Unsupervised Visible-Infrared ReID via Pseudo-label Correction and Modality-level Alignment
This work improves human detection in diverse environments without labeling, but it is incremental as it builds on existing clustering and matching methods.
The paper tackles the problem of unsupervised visible-infrared person re-identification by addressing noisy pseudo-labels and misaligned cross-modality features, achieving state-of-the-art performance on benchmark datasets.
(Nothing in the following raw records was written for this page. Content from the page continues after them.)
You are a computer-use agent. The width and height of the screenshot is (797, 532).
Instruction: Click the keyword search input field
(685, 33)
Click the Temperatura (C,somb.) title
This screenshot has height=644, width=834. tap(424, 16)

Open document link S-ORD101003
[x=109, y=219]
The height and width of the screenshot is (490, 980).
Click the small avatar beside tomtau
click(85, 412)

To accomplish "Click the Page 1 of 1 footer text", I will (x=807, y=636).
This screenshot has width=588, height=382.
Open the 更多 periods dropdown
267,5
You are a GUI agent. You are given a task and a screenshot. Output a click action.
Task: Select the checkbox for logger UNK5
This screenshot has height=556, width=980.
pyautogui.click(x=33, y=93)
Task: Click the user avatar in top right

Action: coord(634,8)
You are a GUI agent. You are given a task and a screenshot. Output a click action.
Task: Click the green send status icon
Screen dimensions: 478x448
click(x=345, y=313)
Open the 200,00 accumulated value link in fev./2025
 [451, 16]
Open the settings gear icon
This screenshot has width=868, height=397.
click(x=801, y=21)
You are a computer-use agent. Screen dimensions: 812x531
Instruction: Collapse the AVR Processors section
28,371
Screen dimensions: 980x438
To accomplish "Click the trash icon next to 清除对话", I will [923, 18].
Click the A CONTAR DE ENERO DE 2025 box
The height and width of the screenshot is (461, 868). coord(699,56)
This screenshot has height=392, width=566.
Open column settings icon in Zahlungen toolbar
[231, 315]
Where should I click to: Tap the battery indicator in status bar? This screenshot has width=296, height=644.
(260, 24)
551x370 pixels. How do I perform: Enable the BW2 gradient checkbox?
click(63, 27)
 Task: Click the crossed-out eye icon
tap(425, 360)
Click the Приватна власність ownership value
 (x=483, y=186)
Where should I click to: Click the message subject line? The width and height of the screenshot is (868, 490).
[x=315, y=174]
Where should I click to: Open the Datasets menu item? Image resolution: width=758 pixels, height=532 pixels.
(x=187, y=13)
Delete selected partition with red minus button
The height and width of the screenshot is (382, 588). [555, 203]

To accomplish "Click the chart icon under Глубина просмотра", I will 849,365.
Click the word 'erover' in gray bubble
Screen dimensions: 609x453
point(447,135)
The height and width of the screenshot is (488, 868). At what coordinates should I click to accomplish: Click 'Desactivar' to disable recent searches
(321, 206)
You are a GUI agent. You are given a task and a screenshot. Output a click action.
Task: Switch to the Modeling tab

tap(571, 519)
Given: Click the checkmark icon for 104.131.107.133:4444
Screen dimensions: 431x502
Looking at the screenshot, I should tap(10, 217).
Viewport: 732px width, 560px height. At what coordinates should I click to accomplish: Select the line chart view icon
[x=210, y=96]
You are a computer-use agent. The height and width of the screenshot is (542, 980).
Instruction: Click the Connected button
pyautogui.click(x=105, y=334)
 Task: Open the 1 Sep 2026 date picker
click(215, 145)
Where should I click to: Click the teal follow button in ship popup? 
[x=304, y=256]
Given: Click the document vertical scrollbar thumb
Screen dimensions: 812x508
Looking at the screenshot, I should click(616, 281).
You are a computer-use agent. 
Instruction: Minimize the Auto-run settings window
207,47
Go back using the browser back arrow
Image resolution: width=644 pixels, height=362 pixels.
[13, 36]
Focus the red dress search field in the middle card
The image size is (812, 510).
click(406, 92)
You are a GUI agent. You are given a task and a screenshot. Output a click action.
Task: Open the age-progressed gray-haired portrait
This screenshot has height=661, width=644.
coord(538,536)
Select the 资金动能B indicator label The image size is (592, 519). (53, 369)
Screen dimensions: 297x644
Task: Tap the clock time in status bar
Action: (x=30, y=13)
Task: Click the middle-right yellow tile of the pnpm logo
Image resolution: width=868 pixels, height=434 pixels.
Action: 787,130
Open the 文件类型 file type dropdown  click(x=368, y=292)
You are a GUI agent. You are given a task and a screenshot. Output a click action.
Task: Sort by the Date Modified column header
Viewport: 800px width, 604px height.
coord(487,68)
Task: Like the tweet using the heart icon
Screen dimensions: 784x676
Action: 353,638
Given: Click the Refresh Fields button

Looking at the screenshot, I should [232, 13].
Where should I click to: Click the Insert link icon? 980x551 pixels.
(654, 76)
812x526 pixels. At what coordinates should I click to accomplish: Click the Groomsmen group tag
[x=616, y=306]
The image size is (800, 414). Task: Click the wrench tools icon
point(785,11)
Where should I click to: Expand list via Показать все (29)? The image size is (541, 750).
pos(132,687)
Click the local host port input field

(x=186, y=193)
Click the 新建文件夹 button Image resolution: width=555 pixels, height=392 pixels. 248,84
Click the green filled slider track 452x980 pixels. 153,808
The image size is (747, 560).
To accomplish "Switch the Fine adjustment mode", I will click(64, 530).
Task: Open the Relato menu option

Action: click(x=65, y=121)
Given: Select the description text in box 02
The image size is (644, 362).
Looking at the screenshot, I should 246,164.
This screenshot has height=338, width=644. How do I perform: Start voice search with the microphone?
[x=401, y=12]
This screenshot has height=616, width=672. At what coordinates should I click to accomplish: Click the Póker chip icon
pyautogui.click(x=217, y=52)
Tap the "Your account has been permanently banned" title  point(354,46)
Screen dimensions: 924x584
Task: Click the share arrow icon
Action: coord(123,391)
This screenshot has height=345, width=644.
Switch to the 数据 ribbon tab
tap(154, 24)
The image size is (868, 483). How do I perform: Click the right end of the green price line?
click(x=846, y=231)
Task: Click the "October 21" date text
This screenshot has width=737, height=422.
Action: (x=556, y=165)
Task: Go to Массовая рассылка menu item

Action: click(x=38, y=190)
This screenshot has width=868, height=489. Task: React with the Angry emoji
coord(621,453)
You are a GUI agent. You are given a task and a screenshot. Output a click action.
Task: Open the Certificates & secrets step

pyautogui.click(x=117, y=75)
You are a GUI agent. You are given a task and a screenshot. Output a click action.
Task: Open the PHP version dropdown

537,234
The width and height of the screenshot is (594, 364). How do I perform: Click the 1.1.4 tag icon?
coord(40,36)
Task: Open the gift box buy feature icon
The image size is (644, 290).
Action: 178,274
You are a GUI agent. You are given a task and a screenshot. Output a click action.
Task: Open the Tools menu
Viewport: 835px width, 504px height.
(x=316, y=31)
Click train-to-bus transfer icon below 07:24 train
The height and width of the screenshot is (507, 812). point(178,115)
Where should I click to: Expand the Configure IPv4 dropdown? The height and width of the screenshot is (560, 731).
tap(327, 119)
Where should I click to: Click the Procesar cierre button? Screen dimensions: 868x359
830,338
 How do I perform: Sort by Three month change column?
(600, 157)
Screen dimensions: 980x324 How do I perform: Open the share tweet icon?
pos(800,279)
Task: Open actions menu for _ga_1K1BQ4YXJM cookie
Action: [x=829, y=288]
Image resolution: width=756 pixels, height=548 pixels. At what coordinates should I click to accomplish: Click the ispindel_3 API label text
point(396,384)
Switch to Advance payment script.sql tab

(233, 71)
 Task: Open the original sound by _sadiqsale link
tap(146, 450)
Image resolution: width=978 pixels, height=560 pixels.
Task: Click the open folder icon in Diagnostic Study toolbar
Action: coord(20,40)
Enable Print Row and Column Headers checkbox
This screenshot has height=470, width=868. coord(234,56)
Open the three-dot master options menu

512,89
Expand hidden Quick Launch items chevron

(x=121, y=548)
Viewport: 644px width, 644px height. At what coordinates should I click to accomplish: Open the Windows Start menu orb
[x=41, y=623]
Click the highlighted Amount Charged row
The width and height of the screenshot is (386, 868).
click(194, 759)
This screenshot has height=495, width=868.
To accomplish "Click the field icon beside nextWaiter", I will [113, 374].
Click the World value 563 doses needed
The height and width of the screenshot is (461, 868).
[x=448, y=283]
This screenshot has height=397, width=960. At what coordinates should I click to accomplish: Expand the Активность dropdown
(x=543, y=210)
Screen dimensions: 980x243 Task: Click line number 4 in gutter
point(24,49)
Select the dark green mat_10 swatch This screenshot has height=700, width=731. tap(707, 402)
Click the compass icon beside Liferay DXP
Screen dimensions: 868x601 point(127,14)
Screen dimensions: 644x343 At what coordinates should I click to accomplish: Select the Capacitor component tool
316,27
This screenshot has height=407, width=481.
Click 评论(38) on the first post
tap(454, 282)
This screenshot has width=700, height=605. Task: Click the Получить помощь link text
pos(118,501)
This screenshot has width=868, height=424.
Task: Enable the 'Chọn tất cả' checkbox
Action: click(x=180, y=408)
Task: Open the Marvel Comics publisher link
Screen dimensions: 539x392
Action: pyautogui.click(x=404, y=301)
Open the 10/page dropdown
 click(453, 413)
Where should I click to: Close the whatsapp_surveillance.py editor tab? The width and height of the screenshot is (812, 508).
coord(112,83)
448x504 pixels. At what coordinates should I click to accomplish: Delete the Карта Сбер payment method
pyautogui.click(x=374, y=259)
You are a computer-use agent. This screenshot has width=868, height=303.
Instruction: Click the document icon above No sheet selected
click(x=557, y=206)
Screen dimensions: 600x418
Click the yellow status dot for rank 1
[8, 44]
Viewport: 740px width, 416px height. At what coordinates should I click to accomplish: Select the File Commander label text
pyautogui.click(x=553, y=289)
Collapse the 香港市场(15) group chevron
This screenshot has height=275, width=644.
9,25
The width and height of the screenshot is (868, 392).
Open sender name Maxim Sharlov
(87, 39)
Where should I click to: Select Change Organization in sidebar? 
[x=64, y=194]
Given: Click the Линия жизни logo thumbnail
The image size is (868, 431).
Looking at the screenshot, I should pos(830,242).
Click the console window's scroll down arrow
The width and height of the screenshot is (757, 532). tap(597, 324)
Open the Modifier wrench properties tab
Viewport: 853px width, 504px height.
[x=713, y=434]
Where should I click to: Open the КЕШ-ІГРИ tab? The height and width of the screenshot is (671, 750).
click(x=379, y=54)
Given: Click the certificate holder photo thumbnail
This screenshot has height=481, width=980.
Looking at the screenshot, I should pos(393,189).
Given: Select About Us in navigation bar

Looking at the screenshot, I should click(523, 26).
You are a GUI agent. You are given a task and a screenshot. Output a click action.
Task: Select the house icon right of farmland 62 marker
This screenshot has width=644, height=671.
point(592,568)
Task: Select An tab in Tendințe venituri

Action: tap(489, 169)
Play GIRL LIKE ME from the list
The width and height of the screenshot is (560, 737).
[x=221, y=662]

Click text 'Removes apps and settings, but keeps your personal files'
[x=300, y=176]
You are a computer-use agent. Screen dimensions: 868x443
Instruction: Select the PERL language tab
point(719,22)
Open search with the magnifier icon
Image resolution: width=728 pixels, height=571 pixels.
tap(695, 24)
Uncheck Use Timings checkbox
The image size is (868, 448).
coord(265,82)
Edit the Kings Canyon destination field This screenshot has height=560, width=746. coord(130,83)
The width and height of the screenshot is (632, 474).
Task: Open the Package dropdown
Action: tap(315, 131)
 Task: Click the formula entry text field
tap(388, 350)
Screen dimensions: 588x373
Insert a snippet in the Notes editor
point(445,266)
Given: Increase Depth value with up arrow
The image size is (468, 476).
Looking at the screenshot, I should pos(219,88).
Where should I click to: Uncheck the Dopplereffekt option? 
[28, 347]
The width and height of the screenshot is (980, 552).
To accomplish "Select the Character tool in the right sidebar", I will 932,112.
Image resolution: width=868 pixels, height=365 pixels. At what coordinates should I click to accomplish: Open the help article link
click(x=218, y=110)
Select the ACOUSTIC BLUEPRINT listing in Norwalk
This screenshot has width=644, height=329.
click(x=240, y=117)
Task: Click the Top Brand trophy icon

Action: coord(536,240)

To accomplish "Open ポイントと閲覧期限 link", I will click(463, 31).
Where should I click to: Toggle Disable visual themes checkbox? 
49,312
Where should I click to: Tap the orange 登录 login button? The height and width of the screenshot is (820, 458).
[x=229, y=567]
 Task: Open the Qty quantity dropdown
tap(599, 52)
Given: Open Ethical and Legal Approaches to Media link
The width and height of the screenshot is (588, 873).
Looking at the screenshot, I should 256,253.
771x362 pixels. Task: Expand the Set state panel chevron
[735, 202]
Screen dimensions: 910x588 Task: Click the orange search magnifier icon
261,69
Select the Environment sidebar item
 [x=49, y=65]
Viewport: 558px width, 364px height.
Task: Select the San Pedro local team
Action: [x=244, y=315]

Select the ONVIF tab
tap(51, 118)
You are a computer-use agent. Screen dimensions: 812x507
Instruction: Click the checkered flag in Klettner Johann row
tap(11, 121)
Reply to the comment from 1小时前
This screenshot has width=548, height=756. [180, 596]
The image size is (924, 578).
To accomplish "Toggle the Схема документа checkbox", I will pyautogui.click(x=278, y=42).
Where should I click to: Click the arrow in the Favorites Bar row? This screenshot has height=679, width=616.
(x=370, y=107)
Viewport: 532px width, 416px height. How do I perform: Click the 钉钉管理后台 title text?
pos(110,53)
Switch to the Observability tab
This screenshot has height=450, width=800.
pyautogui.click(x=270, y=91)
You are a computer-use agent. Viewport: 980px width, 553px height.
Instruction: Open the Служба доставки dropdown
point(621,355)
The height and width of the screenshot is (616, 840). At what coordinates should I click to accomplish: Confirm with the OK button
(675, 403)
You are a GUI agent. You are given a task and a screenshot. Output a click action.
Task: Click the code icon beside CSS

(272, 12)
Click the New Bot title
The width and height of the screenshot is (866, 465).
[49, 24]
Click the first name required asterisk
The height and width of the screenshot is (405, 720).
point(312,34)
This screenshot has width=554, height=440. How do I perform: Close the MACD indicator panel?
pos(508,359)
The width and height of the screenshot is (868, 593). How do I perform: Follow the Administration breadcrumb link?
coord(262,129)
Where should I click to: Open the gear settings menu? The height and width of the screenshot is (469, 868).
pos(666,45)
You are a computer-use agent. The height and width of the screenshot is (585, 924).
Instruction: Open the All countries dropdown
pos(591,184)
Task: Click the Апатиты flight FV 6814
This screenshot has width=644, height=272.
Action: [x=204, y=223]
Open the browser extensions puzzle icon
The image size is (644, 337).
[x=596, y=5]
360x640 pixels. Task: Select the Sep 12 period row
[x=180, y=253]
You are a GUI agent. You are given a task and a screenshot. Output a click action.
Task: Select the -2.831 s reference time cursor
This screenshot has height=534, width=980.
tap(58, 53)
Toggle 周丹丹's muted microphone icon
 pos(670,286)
Unsupervised visible-infrared person re-identification (UVI-ReID) has recently gained great attention due to its potential for enhancing human detection in diverse environments without labeling. Previous methods utilize intra-modality clustering and cross-modality feature matching to achieve UVI-ReID. However, there exist two challenges: 1) noisy pseudo labels might be generated in the clustering process, and 2) the cross-modality feature alignment via matching the marginal distribution of visible and infrared modalities may misalign the different identities from two modalities. In this paper, we first conduct a theoretic analysis where an interpretable generalization upper bound is introduced. Based on the analysis, we then propose a novel unsupervised cross-modality person re-identification framework (PRAISE). Specifically, to address the first challenge, we propose a pseudo-label correction strategy that utilizes a Beta Mixture Model to predict the probability of mis-clustering based network's memory effect and rectifies the correspondence by adding a perceptual term to contrastive learning. Next, we introduce a modality-level alignment strategy that generates paired visible-infrared latent features and reduces the modality gap by aligning the labeling function of visible and infrared features to learn identity discriminative and modality-invariant features. Experimental results on two benchmark datasets demonstrate that our method achieves state-of-the-art performance than the unsupervised visible-ReID methods.